» Task item: Locate each line in the records containing "with". Copy it.
__________
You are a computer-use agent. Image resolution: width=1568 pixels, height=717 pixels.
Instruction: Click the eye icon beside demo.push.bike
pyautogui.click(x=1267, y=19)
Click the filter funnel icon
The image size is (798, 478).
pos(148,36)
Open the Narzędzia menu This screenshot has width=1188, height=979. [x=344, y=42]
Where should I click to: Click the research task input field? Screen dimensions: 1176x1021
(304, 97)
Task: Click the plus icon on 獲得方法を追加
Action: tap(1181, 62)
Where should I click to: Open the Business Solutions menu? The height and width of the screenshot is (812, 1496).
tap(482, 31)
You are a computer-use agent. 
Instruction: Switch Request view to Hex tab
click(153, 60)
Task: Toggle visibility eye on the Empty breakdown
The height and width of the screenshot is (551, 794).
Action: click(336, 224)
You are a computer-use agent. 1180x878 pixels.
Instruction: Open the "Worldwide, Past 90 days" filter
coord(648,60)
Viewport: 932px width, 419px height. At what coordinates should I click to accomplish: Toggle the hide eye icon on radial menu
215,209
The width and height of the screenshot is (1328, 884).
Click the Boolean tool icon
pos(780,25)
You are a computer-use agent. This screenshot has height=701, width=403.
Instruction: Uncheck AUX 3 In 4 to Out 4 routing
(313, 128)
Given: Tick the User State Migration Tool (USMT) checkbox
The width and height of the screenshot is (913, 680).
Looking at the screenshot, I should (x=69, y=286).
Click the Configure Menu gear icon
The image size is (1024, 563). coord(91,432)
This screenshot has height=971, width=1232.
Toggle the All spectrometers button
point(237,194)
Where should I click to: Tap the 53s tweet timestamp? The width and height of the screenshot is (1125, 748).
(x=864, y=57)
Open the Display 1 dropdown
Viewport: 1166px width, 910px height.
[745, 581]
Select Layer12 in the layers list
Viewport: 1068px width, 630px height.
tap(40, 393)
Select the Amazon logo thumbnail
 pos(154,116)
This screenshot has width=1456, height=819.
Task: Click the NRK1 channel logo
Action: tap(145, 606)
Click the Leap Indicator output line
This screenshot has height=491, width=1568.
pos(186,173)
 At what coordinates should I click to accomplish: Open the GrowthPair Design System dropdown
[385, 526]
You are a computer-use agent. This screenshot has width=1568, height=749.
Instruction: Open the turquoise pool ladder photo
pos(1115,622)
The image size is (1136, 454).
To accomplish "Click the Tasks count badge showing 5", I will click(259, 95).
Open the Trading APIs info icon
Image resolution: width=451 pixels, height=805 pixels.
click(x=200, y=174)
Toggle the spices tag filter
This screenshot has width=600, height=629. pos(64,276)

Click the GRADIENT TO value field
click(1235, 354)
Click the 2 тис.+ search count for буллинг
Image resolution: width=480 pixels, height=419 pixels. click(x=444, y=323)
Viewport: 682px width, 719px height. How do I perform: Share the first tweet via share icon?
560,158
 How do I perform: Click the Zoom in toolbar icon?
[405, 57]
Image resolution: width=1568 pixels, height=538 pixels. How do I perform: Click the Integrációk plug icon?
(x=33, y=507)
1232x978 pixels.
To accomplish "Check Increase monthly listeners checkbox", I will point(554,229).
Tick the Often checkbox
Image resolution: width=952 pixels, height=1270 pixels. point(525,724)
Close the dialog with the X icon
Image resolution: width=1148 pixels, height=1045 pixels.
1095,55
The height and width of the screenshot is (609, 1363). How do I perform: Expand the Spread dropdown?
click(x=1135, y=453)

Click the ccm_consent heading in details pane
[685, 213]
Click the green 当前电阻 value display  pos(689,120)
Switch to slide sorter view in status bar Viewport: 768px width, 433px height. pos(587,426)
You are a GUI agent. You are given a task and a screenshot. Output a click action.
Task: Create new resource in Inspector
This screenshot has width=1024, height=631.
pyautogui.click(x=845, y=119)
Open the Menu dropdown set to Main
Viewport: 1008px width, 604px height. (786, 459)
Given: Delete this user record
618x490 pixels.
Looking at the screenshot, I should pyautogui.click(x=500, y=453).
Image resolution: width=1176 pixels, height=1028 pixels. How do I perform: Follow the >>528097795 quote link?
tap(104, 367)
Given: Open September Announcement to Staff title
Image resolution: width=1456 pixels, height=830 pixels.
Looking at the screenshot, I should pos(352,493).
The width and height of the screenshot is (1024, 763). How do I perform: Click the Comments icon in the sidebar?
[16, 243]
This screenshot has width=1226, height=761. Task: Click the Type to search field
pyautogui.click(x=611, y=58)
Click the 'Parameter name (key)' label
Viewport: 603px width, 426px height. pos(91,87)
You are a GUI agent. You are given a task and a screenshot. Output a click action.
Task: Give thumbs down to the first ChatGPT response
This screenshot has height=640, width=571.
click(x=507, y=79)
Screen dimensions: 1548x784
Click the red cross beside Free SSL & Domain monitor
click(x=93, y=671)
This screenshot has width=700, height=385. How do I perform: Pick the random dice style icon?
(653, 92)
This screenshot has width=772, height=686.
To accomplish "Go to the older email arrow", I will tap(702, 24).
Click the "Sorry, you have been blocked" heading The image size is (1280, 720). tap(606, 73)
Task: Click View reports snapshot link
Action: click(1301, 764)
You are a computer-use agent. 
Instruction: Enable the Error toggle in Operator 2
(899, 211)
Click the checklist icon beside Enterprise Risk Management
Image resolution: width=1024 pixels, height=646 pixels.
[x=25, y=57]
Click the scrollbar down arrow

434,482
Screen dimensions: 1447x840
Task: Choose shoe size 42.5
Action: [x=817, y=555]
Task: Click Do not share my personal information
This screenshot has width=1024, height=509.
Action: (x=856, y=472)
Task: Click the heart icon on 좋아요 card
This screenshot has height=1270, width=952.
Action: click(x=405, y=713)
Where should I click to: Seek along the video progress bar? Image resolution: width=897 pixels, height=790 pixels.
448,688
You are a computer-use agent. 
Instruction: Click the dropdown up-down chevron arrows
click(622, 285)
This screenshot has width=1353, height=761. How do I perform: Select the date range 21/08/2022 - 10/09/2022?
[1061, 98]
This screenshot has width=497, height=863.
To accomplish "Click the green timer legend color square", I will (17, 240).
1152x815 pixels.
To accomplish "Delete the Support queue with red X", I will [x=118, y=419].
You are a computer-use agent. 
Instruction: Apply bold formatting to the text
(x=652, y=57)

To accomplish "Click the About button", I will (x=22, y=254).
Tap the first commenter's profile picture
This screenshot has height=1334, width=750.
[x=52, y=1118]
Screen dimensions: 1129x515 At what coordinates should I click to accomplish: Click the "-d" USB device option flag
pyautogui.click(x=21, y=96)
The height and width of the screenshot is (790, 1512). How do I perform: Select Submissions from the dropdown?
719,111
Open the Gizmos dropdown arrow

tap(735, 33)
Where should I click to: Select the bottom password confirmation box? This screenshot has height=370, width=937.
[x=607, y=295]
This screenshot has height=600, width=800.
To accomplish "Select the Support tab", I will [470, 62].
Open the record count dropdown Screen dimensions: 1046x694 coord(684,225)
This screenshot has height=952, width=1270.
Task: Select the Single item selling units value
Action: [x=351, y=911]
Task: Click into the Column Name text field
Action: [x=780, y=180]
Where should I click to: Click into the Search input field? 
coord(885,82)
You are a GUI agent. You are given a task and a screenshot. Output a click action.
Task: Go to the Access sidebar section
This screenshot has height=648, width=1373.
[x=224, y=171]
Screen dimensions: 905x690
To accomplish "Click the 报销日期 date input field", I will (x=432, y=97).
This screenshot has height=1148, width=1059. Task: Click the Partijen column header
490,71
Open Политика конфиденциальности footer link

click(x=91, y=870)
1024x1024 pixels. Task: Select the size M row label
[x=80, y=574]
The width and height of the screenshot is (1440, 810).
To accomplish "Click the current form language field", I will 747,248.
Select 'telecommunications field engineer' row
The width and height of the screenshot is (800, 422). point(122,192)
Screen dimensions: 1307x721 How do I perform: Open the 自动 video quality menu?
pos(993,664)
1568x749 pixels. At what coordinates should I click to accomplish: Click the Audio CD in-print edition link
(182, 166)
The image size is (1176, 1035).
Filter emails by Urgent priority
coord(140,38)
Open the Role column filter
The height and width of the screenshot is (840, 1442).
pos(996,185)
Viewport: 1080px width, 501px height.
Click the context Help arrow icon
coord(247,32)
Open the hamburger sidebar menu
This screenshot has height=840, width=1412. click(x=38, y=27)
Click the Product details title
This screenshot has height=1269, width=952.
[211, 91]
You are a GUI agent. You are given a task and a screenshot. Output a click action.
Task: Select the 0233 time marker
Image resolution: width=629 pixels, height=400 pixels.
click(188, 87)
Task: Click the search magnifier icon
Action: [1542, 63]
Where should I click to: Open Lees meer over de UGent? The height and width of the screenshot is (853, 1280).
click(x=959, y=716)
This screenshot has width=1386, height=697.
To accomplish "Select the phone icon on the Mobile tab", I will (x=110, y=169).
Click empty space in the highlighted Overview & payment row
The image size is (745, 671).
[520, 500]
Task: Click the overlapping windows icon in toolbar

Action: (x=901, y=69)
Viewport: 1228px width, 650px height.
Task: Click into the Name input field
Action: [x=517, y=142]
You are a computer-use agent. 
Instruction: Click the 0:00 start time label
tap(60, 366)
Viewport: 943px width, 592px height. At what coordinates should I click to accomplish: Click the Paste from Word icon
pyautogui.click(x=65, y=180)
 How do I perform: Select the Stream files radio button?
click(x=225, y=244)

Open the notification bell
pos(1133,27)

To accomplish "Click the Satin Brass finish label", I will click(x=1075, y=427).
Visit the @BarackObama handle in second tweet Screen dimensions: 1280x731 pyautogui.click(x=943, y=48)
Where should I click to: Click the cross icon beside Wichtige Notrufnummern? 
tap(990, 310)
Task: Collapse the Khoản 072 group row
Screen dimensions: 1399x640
__________
» Task answer:
Close the dialog with the X icon
To accomplish "Delete the Support queue with red X", I will [x=118, y=419].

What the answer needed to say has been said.